> _What is asked_:
- 1) Translate this sentence from the post on wireless networks into Spanish: "I do however see uses in business for this."
- 2) In the post on wireless networks, what kind of topology is 802.11x said to be?

The issues are as follows.
Security: There is little or none. All of your transactions are flying through the air and anyone with the proper equipment (which can be obtained at the local electronics store for very little money) can intercept those packets. Even if you bother to use encryption all that has to be done is some processing to "crack" the encryption. Without breaking into my house/office and tying into my physical copper network there is no way to intercept packets on a copper network.
Stability: I cant speak for 802.11n as of yet. My AP has never been rebooted and my clients stay conected. However my prior 802.11x products were somewhat less stable.
Speed: 802.11x is a bus topology much like a hub. True they are running a great deal of bandwidth now. For few users this is great however what happens when you have 20 users on the same access point sharing the same bandwidth.
I do however see uses in business for this. I don't think at this time it is the end all replacement for the simple switch and the complicated wiring closet yet.

> _Data_:
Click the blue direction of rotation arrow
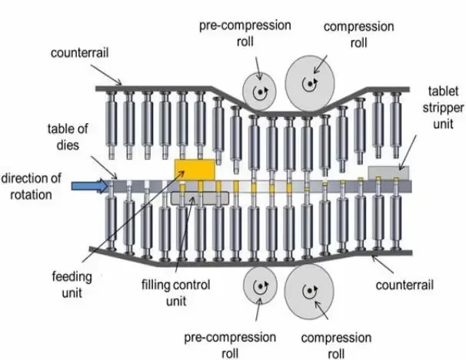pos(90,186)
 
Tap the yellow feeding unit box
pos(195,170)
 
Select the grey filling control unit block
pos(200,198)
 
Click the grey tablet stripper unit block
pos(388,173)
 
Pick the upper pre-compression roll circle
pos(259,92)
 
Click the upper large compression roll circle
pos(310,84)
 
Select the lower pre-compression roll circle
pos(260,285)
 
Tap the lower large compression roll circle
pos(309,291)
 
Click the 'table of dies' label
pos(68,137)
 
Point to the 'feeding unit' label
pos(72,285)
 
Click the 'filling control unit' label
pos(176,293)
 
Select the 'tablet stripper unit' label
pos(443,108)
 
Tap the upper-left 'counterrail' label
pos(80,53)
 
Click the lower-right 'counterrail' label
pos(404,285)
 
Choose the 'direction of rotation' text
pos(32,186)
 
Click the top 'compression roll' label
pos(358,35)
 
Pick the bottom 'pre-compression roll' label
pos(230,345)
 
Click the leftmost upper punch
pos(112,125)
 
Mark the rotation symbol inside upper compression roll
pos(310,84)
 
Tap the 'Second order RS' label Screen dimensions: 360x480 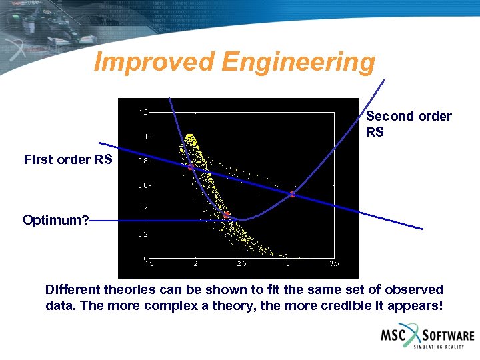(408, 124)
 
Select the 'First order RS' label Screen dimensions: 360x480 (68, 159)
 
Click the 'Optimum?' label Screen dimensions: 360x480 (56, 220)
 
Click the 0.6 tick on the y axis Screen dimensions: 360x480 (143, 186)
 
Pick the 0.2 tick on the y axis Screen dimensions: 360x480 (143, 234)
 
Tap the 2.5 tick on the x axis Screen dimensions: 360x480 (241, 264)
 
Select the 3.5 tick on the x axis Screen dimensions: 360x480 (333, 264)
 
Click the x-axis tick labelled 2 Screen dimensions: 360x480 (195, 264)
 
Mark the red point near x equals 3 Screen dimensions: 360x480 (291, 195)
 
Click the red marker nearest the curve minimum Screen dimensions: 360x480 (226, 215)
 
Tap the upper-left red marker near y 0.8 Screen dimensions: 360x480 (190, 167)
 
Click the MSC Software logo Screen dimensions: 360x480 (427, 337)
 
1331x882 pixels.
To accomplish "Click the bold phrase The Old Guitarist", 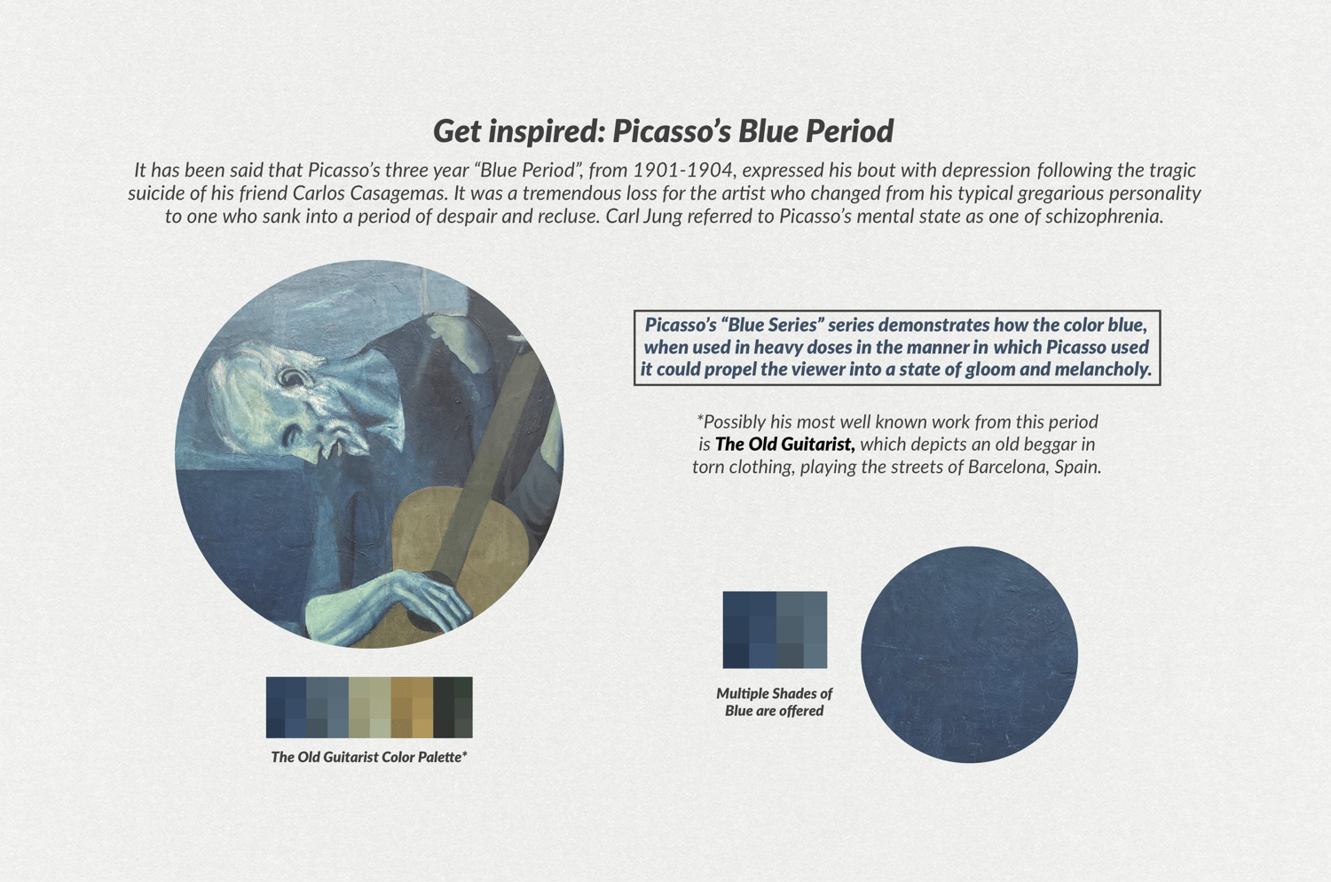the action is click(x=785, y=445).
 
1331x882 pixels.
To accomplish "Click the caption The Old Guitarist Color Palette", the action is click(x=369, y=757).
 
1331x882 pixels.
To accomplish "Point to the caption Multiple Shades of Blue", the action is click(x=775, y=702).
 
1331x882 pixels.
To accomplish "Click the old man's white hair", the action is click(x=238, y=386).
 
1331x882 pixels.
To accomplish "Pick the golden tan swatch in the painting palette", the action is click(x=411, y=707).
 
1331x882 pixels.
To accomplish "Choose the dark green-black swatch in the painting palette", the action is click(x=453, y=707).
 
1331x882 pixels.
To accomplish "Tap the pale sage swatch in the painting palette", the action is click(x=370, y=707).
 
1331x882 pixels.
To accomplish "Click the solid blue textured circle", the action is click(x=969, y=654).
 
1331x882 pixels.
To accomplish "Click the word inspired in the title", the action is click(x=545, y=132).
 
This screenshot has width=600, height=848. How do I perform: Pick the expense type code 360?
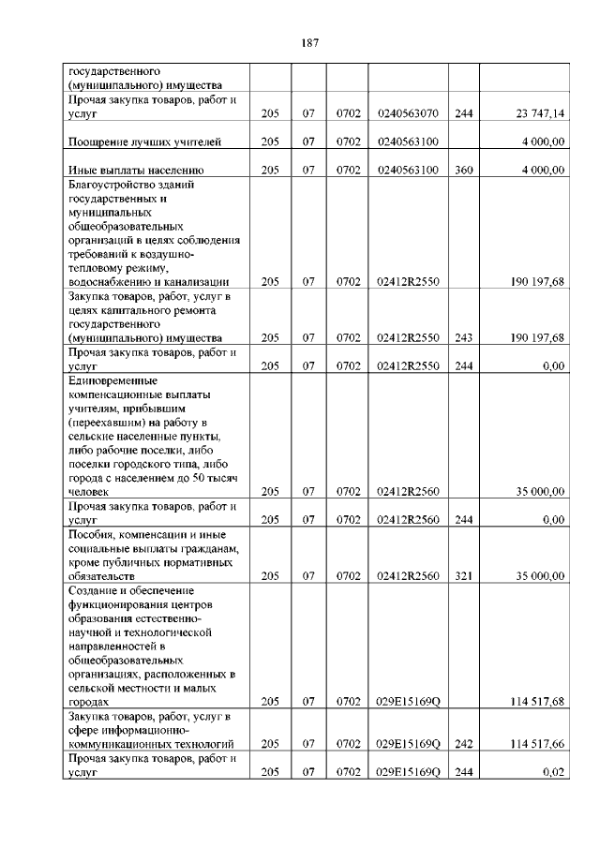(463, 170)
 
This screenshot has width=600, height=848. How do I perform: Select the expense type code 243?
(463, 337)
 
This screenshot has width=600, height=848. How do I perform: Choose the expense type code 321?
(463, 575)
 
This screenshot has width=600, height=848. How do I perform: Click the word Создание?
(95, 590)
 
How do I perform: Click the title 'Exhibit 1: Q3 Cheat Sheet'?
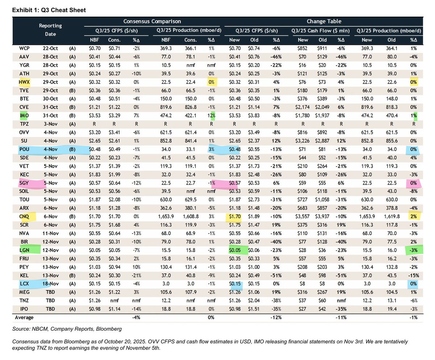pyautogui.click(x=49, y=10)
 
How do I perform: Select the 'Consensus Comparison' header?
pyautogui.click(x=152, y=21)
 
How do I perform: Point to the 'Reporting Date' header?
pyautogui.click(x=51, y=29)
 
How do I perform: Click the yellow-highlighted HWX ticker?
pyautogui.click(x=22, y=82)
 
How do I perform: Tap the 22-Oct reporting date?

> _The answers_:
- 1) Sin embargo, sí veo usos para esto en los negocios.

- 2) A bus topology, much like a hub.